The U of I Extension offers some tips to avoid problems in your landscape:

  1. Avoid planting trees and shrubs the year before a periodical cicada emergence. Avoid planting trees and shrubs in the spring of an emergence year, too. If you do need to plant, choose plants that have a stem diameter of at least 2½ inches in diameter.
  2. Place netting around small trees and shrubs (up to 10 feet tall), making sure it is secured around the base of the plant to prevent cicadas from crawling up the plant from the ground. The opening should be no larger than ¼ inch. It may be helpful to build a frame around the plants, cicadas may still be able to lay eggs on branches that are touching the netting. 
  3. Twigs and branches that have had eggs laid in them can be pruned off to prevent the nymphs from reaching the ground and feeding. However, feeding by cicada nymphs does not seem to be harmful to the trees they feed on.
  4. Insecticides are not recommended to manage periodical cicadas in home landscapes. Large, healthy trees are able to survive egg-laying with no long-term impacts (this has been happening for thousands of years). Insecticides are not as effective in protecting smaller trees and shrubs from cicadas as netting. Additionally, applying pesticides to control cicadas may harm other organisms, including animals that eat cicadas.
  5. Cicada killer wasps won’t be of any help either. They emerge later in the year when annual or dogday cicadas emerge, and by that time, periodical cicada adults will be dead.

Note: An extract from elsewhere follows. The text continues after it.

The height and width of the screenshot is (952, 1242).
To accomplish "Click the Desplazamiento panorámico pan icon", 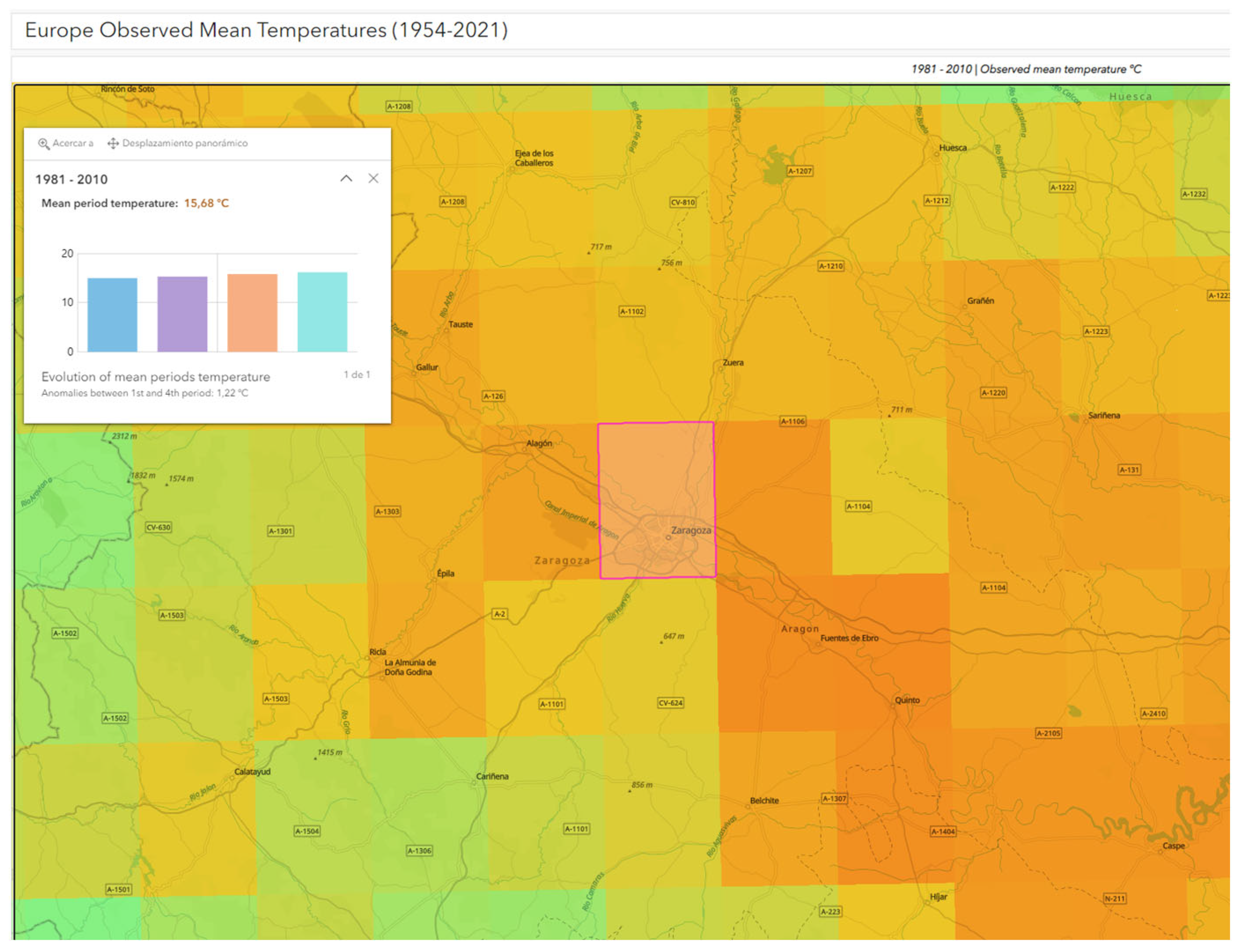I will [113, 143].
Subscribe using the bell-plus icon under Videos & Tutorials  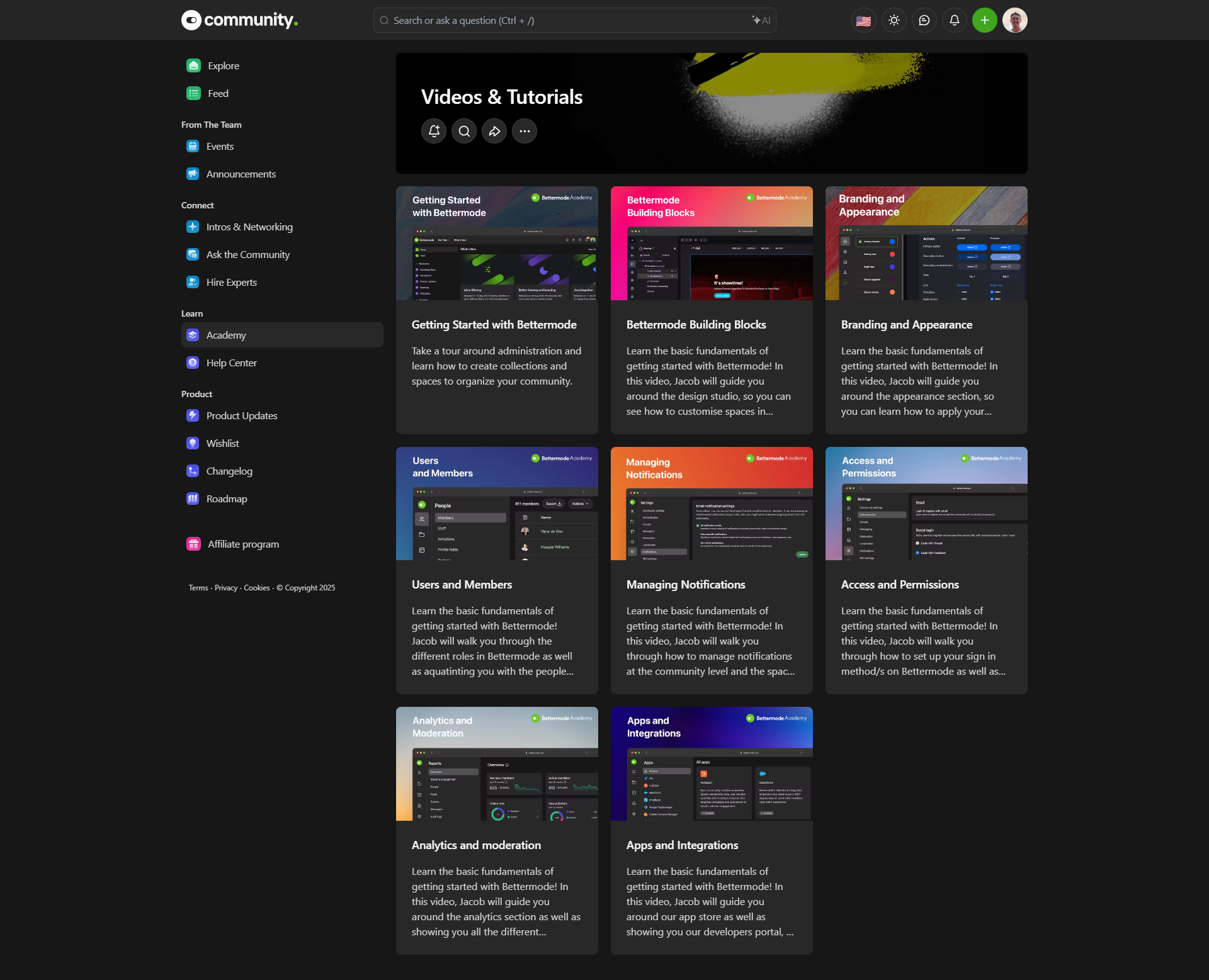tap(434, 131)
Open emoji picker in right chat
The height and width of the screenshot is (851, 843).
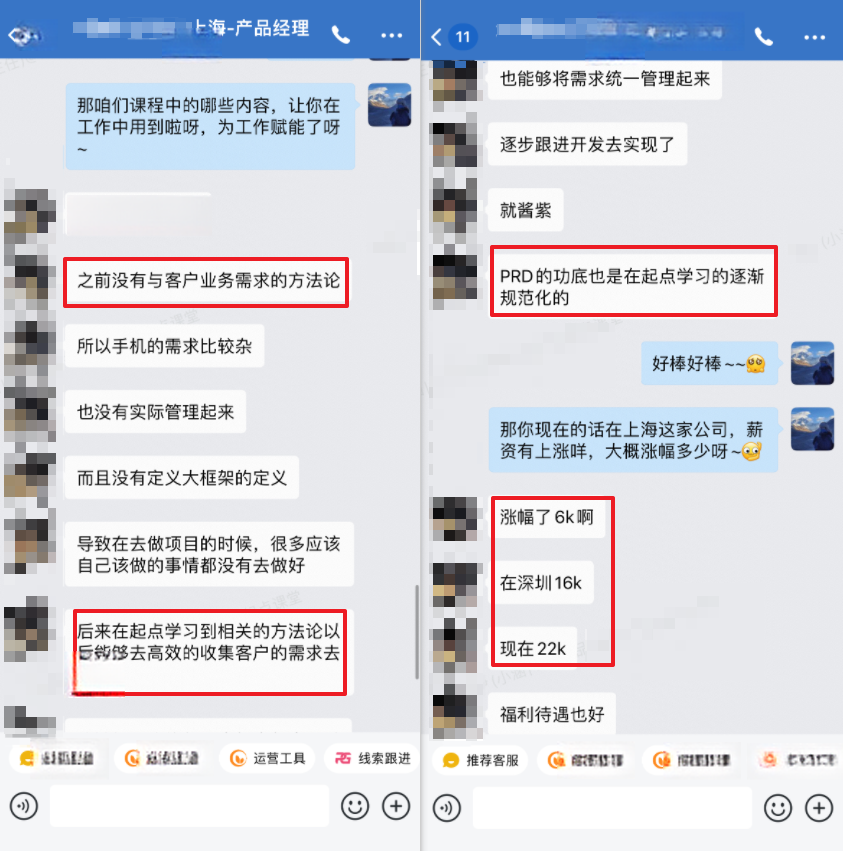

What about mowing? The pest control company Ortho says to consider mowing in the early morning hours or at dusk when temperatures are cooler and cicadas are less active. Cicadas may mistake your mower or other loud tools for a mating call and flock to you.

You may also want to cover your head if you’re going outside where there’s a cicada swarm. Cicadas like to get high up to lay eggs and eat tree sap, and they aren’t too particular about waste disposal. Wear a hat and other protective clothing to keep cicada droppings off your head, it added.

After the adults emerge, they are white, soft, and squishy but will darken and harden overnight, Johnson said. Male cicadas will start singing four or five days after they emerge. They sing to attract females and species has a distinctive song.

After about a month, the adult cicadas will begin to die. Large piles of cicadas under trees can produce a rotting smell. However, as they break down, they help fertilize the soil.

Johnson said six to ten weeks after they are laid, the eggs will begin to hatch. The tiny cicada nymphs will drop to the ground and begin feeding, often on grass roots. Over time, they will dig down into the soil, 8-12 inches deep, and feed on tree roots for the next 13 or 17 years.